Now, let's take a look at disasters by the years in the different regions

In [30]:
# Plotting the total number of disasters across the regions
alt.Chart(regions_data).mark_circle().transform_filter(
        alt.datum.disaster != 'all-disasters'
    ).encode(
    x = alt.X('year:O',axis=alt.Axis(title='Years', values=np.arange(1980,2030,5), labelAngle=0)),
    size = alt.Size('sum(count):Q', title = 'Annual Disasters'),
    y = alt.Y('name:N',axis=alt.Axis(title=None)),
    color= alt.Color('region:N', title = 'Climate Regions')
).properties(
    width=700,
    height=500
)

Up until 2000, the western regions of the US did not see billion dollar disasters as frequently; but that has changed in the last two decades.

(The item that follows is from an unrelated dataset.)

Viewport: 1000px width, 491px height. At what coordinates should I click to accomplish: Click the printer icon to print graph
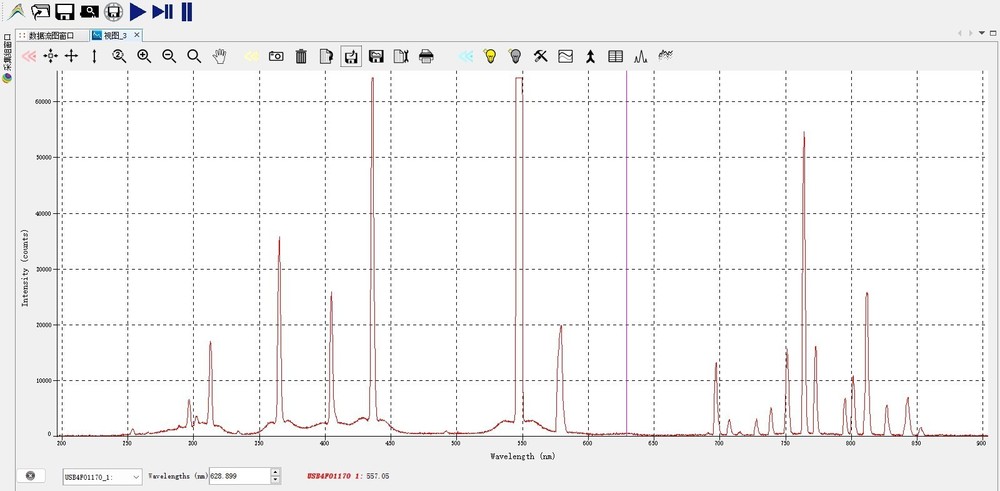coord(426,57)
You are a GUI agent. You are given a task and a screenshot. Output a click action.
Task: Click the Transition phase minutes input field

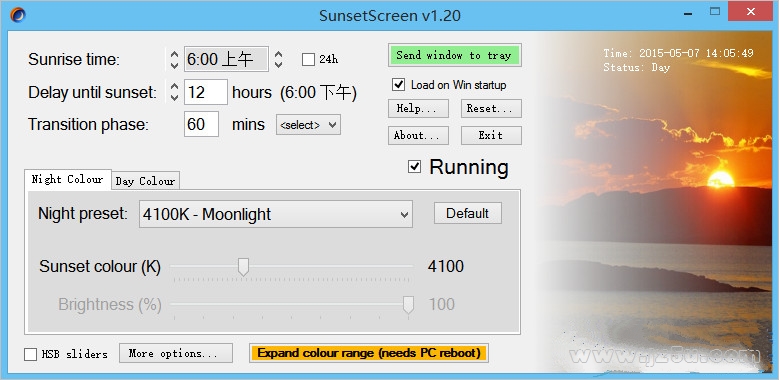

Finally, let's take a look at how the economic and human-life costs of the various disasters have been distributed across the various climate regions

In [31]:
width = 700

chart_death = alt.Chart(regions_data).mark_bar().transform_filter(
        alt.datum.disaster == 'drought'
    ).encode(
    alt.X('year:O', axis=alt.Axis(title='Years', values=np.arange(1980,2030,5), labelAngle=0)),
    alt.Y('name', title=None),
    alt.Color('sum(deaths)', scale=alt.Scale(scheme='browns'), title='Deaths')
).properties(
    width=width,
    height=450
)

chart_money = alt.Chart(regions_data).mark_bar().transform_filter(
        alt.datum.disaster == 'drought'
    ).encode(
    alt.X('year:O',axis=alt.Axis(title=None, values=np.arange(1980,2030,5), labelAngle=0)),
    alt.Y('name', title=None),
    alt.Color('sum(cost)', scale=alt.Scale(scheme='purples'), title='Cost (Billions)')
).properties(
    width=width,
    height=450
)

# Timeline Charts
timeline_df = pd.DataFrame()
timeline_df['year'] = usa_data['year'].unique()
events_dict = {1980: 'Historic Heatwaves',
              2005: 'Hurricane Katrina',
              2012: 'Hurricane Sandy',
              2017: 'Hurricane Harvey'}
timeline_df['events'] = timeline_df['year'].map(events_dict)
timeline_df['events_flag'] = 1 - timeline_df['events'].isna()


# Create timeline chart
timeline_chart = alt.Chart(timeline_df).mark_point().encode(
    x = alt.X('year:O', axis=alt.Axis(title=None, values=np.arange(1980,2030,5), labelAngle=0)),
    size = alt.Size('events_flag', legend=None)
).properties(
    width = width,
    height = 50
)
# Extra comment annotations
annotations = pd.DataFrame({'x': list(events_dict.keys()), 
                            'y': [0.1, 0.1, 0.1, 0.05], 
                            'text': [events_dict[x] for x in events_dict.keys()]})
comments_chart_timeline = alt.Chart(annotations).mark_text(size=12).encode(
    x = alt.X('x:N', axis=alt.Axis(title=None)),
    y = alt.Y('y:Q', axis=alt.Axis(labels=False, title=None)),
    text = 'text',
).properties(
    width = width
)

In [32]:
alt.vconcat(timeline_chart + comments_chart_timeline, chart_money, chart_death).resolve_scale(
    color='independent'
)

Compared to our earlier charts with data aggregated across the US, we now see how some of the big disasters affected different regions differently. In the aggregated US data, we saw big spikes in economic cost at 2005 (probably Hurricane Katrina). Here, we see that this damage was largely concentrated in a single region, the South Climate Region (where Katrina hit the hardest). In general, the above plot shows us how certain disaster years have been devastating across the board (e.g. the heatwaves/droughts of 1980), while others are concentrated in specific regions.